Another cool one, the top middle one. I like to track this one, this is “database size.” If you’re growing your email database that means that you have a larger potential audience to speak to further down the line as you segment your message and get more targeted with your messaging; so, that’s a really important one to look at. Jumping into these pink or red KPI’s here, we have “paper click” or “display advertising,” these are the ads that are served maybe in search results or in banners and we’re just going to keep breezing through some of these basic tracking KPI’s. 00:10:00 You want to look at things like impressions, you want to look at clicks and the great thing about it, is that a lot of page search campaigns is they give you the cost per click right out of the box, which is fantastic. When you look at things like search engine optimization, you want to be looking at keyword rankings by position, where do your top key words sit in the search engines, how easy is it for people to find you and we’ll delve into that a little bit further.

On the next slide here we have, how many total pages have been indexed of your website there? You might have you know 500 web pages but of those 500 how many has Google crawled in and indexed and made available for potential organic search traffic? That’s something you might want to keep an eye on as well as ‘”nbound links’” which you know can boost credibility of your pages and site overall and might help you rank better.

Jumping into social media. What are some basic tracking KPI’s? Well “follower growth by channel” you might want to know how many Facebook friends you have or how many Twitter followers you have or whichever social media platform resonates most with your audience, keep an eye on that, and keep an eye on all of these channels. But that’s not the most important metrics followers, but we’ll get into that further. You want to know how many social interactions you’re having, or how many clicks you’re having per social media channel. If you blog, how many blog comments are on each post?

Moving on. Let’s now look at the functional role of PR in your organization. Maybe one thing you want to track is the number of press releases that you’re sending out, or how many impressions, online impressions you’re getting from those press releases. And even better you know how many people, how many media outlets or organizations are picking up the news that you’re broadcasting and syndicating it out to a larger audience. In events here, in orange, you might want to know how many attendees are slated to attend the events that you’ll have a presence at. And how many contacts have you made per event. You know maybe it’s the number of booth scans or the number of business cards that you’ve collected. Another cool one is what did it cost to attend an event? You know the total cost for the event and you know how many people were there. You can come up with a dollar figure as to what the cost per attendee is and sometimes it might be worthwhile to have a higher cost per attendee because you have more qualified audience, but when it’s, high volume, low quality, you might want to get a whole lot of people so that you can find the diamonds in the rough there.

So these are the basic tracking KPI’s, hopefully these are familiar to the majority of folks in attendance today, but that tees us up for some more interesting discussion in the analysis KPI’s.
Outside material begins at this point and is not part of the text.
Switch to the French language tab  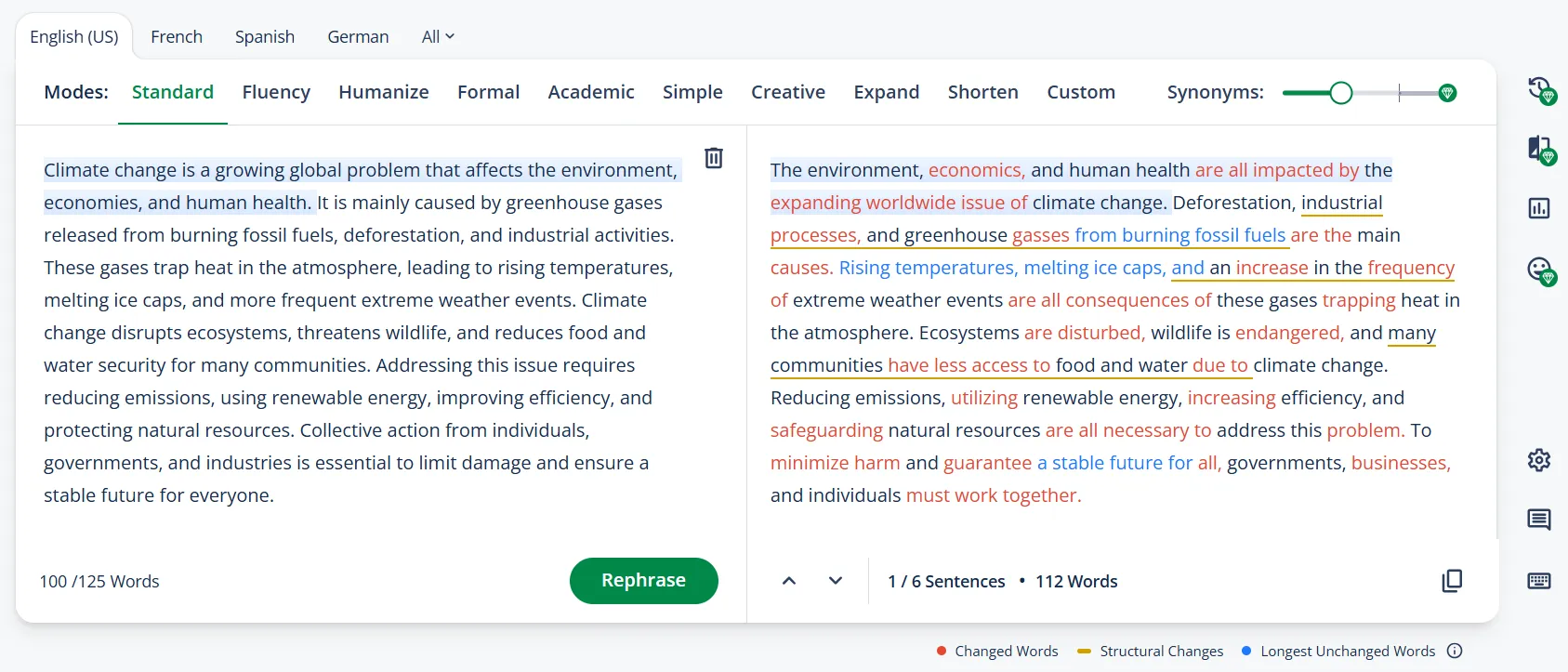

DEVIN: So let me ask, what do we mean by analysis KPI’s and how do they differ from the tracking KPI’s that we were just talking about?

TOM: So if the tracking KPI’s are the “what,”, I would say the analysis KPI’s are the “so what,” why do these matter? It’s really fundamental to have these tracking KPI’s nailed down so that  you can then return and perform some analysis to figure out who cares, and then ask yourself, I have all this data, so how is it going to make me a better marketer?
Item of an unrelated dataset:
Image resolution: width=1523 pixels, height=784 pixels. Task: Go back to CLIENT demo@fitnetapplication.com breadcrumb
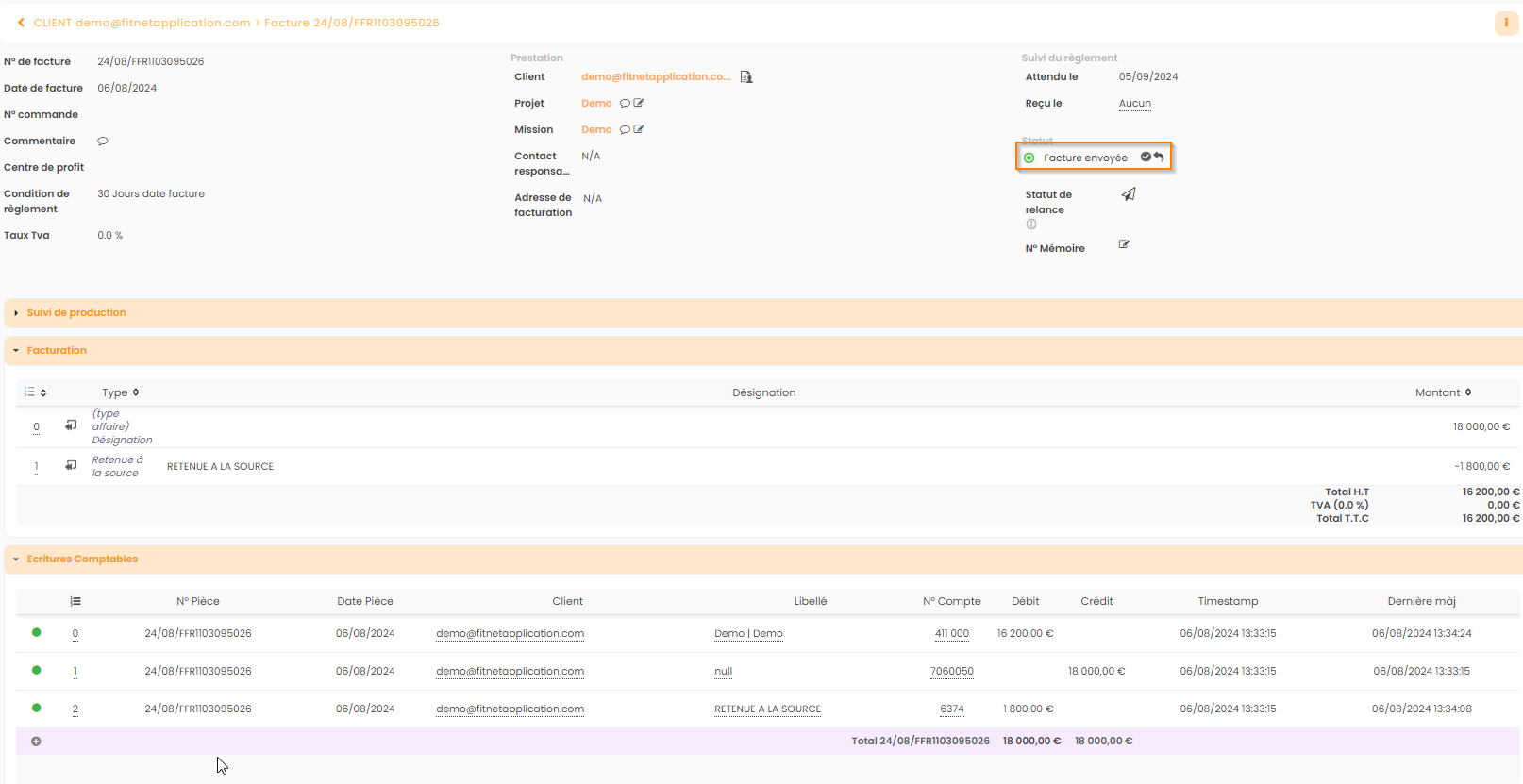(x=142, y=23)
DEVIN: So if the tracking KPI’s were primarily generated by the tools that we’re using, the web analytics etc., how do we create these or how do we generate these analysis KPI’s?

TOM: Well that’s the real challenge with these analysis KPI’s is that it takes a lot   of manual collection of data to determine them. In this case you might be pulling some out of the box data but you might need to look at a different data source and pull in you know, a different set of data to really make sense of the value of the data that you have. And we’ll drill into that further and give you some examples of what we’re talking about.
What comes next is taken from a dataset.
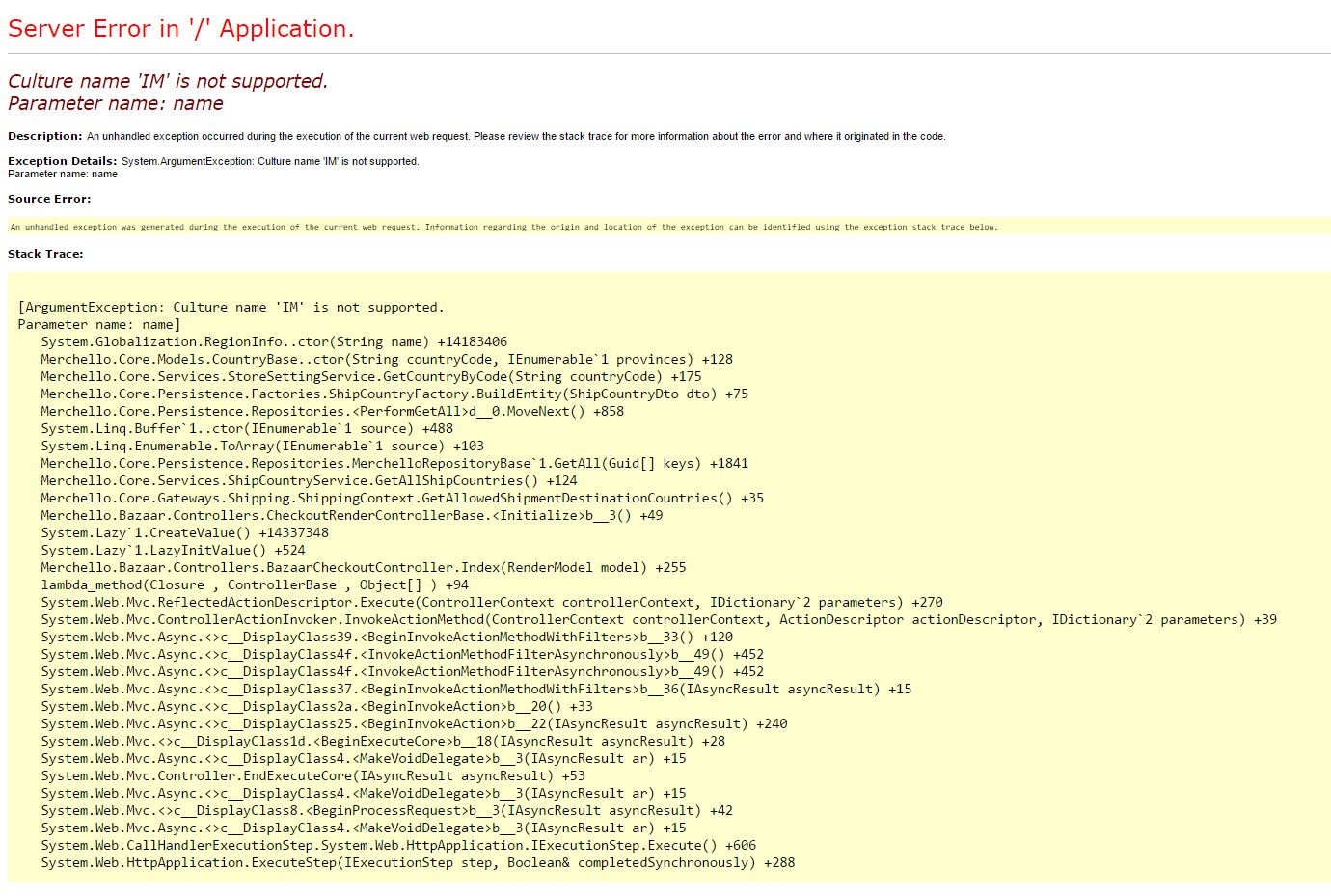Click the 'System.ArgumentException' text in the exception details
Image resolution: width=1331 pixels, height=896 pixels.
186,161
DEVIN: So you’re saying the real challenge there is that generating these often times requires some leg work, some actual manual effort in order to generate the particular metrics that we will be discussing?

TOM: Exactly, it’s good to know. So jumping into the analysis category here and back into web analytics, let’s look at some of these cool analysis KPI’s. So maybe let’s start with the top right. “Page views per conversion.” Back in the tracking KPI’s we determined that you should know page views per visit, but that doesn’t really tell you anything you know, who cares how many pages people are visiting.

DEVIN: Like one of those signs on the freeway that says you know “2.5 million cars pass this billboard every year.”

TOM: Exactly.

DEVIN: So what?

TOM: Right, so are they taking any action? Are they taking the desired action that you would want them to? So you know pages views but how do they relate to conversions and what can you do about that? Maybe you know that for every conversion that you get whether it’s a purchase or a resource download or a lead, maybe the average visitor views thirteen pages; that could be a good thing, maybe that means that you are doing a good job engaging them on your website. But that, I guess could be a bad thing as well; maybe they’re really digging, they’re having to search through thirteen different pages to find some media content before they’re willing to take that call to action. So knowing this information, how many page views per conversion can be really valuable for you to take action.

DEVIN: Certainly, certainly.

TOM: Another cool one. Maybe the bottom right in this case. What is your visitor value? So you know the total number of visitors to your website, you should also know the number of visitors that convert into the, you know become conversions or that take your desired action. So the way that you can calculate your visitor value or the formula is you would want to divide the total unique visitors by the visitors that convert. And then you would multiply that by their conversion values. So let’s say you had 1,000 total unique visitors and ten of those visitors ended up converting, and the average conversion value is $500, that would let you know that each unique visitor is worth roughly five dollars.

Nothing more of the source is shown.